Считается, что труднее прочего заставить героев говорить не твоим голосом — ложь. Куда труднее вынуждать их помалкивать. И по возможности не думать. Для того они и действующие лица, чтобы действовать, а не трепаться. А все эти диалоги со шкафами да дубами — писательские штучки. От избытку комплекса полноценности и тщеты гениальности. И ежели у тебя с самооценкой адекват, надобно спохватываться, идти на попятную и послаблять. И опять — кого в горящую избу, кого с конём на скаку или ещё чего в том же духе. Потому что о читателе же думать надо! Ему же после напряжённого трудового чего подавай? Ему подавай экшена. Чтобы волосы торчком и пот холодный в паху. Говорить-то и думать он, слава богу, и без тебя умеет. А вот приключений жаждет. Очень ему в обыденности приключений недостает: читатель же — богом обиженное существо без собственной фантазии…
Прелесть моего романа состояла в том, что мне на моего читателя было решительно наплевать. Мне и представить-то его себе было уже невмоготу. И под это дело я разрешал героям всё, что угодно. Хочешь монолог на десять страниц — получи. Про себя поговорить невтерпёж — да пожалуйста, подожди только, кавычки приоткрою…

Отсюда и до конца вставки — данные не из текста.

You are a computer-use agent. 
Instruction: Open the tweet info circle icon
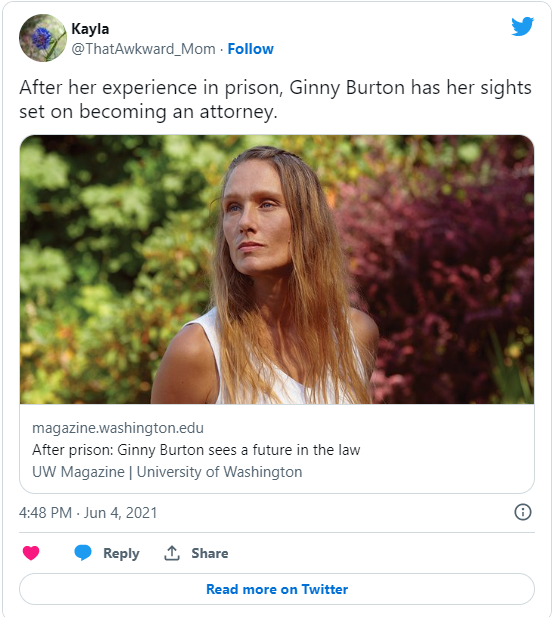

Меня лично такое положение дел устраивало на все сто. Особенно в сложившейся. Тимка с Лёлькой обособились, а я им — хук! (это удар такой, а не корректорский недогляд) — и собственный бойкот объявил. Мне теперь и без них было с кем. Я и домой-то теперь наведывался всё реже, подгадывая, чтобы их не застать. Провианта прихвачу, и обратно, к часовне. А там уже и Томка поджидает. С которой у меня складывалось немножечко проще, чем у Антохи: я, в отличие от него, всегда откуда-то заранее знал, чего она дальше отмочит.
Так и теперь. Украв очередной обед, ковылял восвояси, стараясь не расплескать миску с подобием селянки — вот откуда, спрашивается, она (Лёлька, то есть) рецепт знает?.. А эта стервоза (Томка) удумала тем временем самострел учудить. Какой именно, я ещё не решил, но что кровь себе красавица пустить готова, догадывался. Чтобы, значит, Палыч мой разнюнился и заплясал под её дудку раньше, чем я ему это дело позволю. Ну, думаю, ладно! Я тебе щас такой самострел учудю… Вдруг за спиной:
— А ну-ка погоди!
Оборачиваюсь — Лёлька догоняет:
— Ты чего прячешься-то?
— Кто? — спрашиваю.
— Конь в пальто!
— Надо больно, — бурчу я и двигаю себе дальше.
— Нет, серьёзно: ты обижаешься, что ли?
— Кто? — переспрашиваю я опять и понимаю, что надо было как-нибудь иначе.
— Ну-ка стой говорю! — говорит она и за локоть. — С ума, что ли, сошёл?
Полмиски — в траву.
— Ну вот, — обрадовался я поводу сменить тему, — пропитания лишила…
— Ой, ладно! Щас весь чугун принесу, ешь знай, — а руку не отпускает. — Ты чо выёживаешься-то?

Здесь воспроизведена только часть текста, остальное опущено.